Égodata

L'évanescence identitaire à l'ère des technologies omnivores

Égodata est le fruit de cinq années de recherche-création dans le cadre du projet Entropie. Sa version finale a été dévoilée en 2023 lors du Festival PHOS de Matane (Québec, Canada), articulant un ensemble de questionnements transdisciplinaires sur l’obsolescence programmée du moi par les réseaux informatisés.

Oeuvre autophage

Égodata est une installation interactive, évolutive et autodestructrice.
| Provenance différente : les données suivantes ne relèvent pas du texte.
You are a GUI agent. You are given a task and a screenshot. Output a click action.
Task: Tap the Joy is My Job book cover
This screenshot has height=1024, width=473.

Dans cette œuvre d’art numérique, les portraits des visiteurs sont détectés puis projetés en temps réel sur une surface modulaire de projection, qui est détruite pièce par pièce par une machine robotique.

En pénétrant dans la galerie, le visiteur, initie un processus d’autodissolution numérique et physique. L’œuvre, métronome visuel de la précarité identitaire, oppose à la permanence illusoire du selfie une vérité physique implacable : à toute trace numérique correspond un principe d’autodestruction.

Égodata se présente comme une expérience immersive où chaque visiteur est à la fois sujet et spectateur d'une métaphore technologique. Cette installation interactive manifeste avec poésie le paradoxe de notre condition numérique : celle de la quête de visibilité totale dans un monde où toute trace est vouée à la disparition.

Le dispositif

L’installation se compose de modules architecturaux autonomes : chacun comprend deux profilés en aluminium (sol-plafond) qui soutiennent des panneaux de plexiglas microperforé, formant une surface de 1,5 m x 0,75 m. Chaque surface intègre plus de 4 500 carrés blancs (d’environ 1,5 cm²) découpés à la main et fixés dans le plexiglas à l’aide d’épingles en acier.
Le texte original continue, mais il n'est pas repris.